[Records from a pointing dataset]
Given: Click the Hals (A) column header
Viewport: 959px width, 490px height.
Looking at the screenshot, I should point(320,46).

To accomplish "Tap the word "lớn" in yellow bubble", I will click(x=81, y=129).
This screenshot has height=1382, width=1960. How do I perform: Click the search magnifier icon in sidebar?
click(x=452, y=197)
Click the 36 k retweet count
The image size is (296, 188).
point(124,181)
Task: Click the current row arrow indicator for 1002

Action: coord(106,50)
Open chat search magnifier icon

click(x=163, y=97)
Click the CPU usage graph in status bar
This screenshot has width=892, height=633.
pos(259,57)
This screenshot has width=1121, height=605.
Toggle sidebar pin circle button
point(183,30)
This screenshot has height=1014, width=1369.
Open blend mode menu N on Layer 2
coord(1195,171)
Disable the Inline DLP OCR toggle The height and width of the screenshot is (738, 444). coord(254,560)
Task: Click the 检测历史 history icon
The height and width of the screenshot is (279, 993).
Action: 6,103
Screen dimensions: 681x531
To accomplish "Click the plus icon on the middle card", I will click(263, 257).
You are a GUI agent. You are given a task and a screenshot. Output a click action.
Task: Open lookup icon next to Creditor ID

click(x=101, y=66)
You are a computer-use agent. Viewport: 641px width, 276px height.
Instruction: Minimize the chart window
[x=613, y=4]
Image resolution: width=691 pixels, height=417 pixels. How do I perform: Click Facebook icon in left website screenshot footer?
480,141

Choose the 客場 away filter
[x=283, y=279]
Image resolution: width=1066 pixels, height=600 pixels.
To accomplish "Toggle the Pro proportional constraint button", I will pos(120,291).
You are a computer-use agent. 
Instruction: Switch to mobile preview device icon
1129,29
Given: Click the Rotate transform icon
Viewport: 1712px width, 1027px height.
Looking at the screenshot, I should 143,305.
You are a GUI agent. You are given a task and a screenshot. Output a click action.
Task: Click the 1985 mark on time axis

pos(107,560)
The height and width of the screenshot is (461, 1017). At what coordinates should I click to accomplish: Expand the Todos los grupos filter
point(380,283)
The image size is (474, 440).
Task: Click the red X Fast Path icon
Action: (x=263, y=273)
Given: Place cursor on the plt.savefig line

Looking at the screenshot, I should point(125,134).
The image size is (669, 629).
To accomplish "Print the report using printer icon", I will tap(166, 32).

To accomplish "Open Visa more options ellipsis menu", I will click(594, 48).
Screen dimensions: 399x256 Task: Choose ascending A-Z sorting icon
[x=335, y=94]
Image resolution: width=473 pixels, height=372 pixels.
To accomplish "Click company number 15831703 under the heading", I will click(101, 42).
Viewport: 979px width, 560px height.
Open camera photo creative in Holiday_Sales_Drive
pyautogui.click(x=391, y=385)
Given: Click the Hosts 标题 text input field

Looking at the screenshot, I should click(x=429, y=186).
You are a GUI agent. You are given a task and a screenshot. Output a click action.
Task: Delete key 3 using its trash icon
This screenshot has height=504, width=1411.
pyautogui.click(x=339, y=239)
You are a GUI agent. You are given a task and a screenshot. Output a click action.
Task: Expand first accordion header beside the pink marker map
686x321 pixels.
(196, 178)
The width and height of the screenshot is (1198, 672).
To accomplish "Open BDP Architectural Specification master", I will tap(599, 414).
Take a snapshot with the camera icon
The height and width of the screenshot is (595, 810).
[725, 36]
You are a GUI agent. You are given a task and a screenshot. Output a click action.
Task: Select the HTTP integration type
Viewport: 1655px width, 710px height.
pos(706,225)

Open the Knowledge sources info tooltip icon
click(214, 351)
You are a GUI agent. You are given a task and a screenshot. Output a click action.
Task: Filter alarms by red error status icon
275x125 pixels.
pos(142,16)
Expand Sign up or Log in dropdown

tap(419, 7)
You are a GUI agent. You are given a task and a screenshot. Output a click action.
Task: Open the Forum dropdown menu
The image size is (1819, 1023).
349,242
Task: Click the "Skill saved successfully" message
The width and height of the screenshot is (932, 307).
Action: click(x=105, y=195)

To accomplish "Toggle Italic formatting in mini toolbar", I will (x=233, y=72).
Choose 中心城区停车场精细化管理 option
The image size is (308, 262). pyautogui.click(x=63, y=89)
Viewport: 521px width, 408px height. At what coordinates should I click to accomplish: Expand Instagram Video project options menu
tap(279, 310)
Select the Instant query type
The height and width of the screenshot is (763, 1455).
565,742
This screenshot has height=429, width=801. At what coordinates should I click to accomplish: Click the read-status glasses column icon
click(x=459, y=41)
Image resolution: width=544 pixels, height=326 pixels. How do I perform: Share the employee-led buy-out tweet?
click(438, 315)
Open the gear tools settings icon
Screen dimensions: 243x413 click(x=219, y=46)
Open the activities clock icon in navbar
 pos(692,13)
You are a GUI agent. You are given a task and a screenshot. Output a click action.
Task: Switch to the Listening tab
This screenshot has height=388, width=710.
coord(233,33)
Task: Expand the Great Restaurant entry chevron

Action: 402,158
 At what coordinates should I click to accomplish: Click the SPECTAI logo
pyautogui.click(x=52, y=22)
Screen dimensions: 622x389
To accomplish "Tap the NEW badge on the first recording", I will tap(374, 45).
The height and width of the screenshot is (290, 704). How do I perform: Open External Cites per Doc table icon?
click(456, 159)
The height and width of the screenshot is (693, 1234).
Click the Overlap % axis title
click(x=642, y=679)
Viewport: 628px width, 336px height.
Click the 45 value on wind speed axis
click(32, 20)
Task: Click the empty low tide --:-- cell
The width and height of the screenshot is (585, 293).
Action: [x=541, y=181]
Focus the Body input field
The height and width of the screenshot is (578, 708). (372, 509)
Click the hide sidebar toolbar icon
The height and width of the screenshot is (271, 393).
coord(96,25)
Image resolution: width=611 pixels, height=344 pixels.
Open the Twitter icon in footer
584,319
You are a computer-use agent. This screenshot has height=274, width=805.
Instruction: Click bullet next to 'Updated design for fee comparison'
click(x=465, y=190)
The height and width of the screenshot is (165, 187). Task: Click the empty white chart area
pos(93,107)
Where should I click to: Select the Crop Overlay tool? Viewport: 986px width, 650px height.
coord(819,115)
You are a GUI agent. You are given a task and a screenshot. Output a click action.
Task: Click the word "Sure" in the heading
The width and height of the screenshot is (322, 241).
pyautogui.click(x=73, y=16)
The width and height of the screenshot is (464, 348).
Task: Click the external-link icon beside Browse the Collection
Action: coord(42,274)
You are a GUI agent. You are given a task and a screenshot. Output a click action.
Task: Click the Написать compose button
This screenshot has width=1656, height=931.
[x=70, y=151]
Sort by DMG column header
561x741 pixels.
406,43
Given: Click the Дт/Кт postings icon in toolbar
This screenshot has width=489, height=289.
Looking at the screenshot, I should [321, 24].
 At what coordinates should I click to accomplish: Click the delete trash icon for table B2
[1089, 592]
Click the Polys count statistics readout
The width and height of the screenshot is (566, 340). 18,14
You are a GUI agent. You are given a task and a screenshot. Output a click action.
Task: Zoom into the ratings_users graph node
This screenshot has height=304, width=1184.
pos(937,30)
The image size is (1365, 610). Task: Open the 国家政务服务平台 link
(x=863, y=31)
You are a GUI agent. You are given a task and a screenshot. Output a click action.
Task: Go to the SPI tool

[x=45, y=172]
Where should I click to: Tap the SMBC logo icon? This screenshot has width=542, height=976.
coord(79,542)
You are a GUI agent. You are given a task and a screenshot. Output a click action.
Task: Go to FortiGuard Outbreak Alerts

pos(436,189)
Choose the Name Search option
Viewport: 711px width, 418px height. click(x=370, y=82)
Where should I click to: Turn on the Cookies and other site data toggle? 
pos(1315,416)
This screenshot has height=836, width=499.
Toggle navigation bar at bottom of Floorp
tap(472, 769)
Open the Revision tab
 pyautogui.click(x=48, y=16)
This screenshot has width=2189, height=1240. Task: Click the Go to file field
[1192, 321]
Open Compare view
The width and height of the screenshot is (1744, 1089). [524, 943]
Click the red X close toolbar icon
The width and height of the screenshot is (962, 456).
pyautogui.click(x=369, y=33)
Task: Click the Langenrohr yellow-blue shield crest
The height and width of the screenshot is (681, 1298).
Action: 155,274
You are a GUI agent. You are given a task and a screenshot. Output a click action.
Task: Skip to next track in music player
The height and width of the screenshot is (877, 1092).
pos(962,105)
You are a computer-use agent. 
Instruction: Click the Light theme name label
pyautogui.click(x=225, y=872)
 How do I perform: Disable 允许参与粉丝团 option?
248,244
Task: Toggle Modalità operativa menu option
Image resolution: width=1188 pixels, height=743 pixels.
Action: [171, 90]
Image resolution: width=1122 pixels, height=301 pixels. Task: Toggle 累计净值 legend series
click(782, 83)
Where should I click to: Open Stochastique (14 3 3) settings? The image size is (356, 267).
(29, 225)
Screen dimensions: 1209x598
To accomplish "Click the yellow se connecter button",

■ **Exercise details**:
Please count the lines of the listing above that contain the string "Switch", matching case exactly. Give only the number.

■ **Response**:
2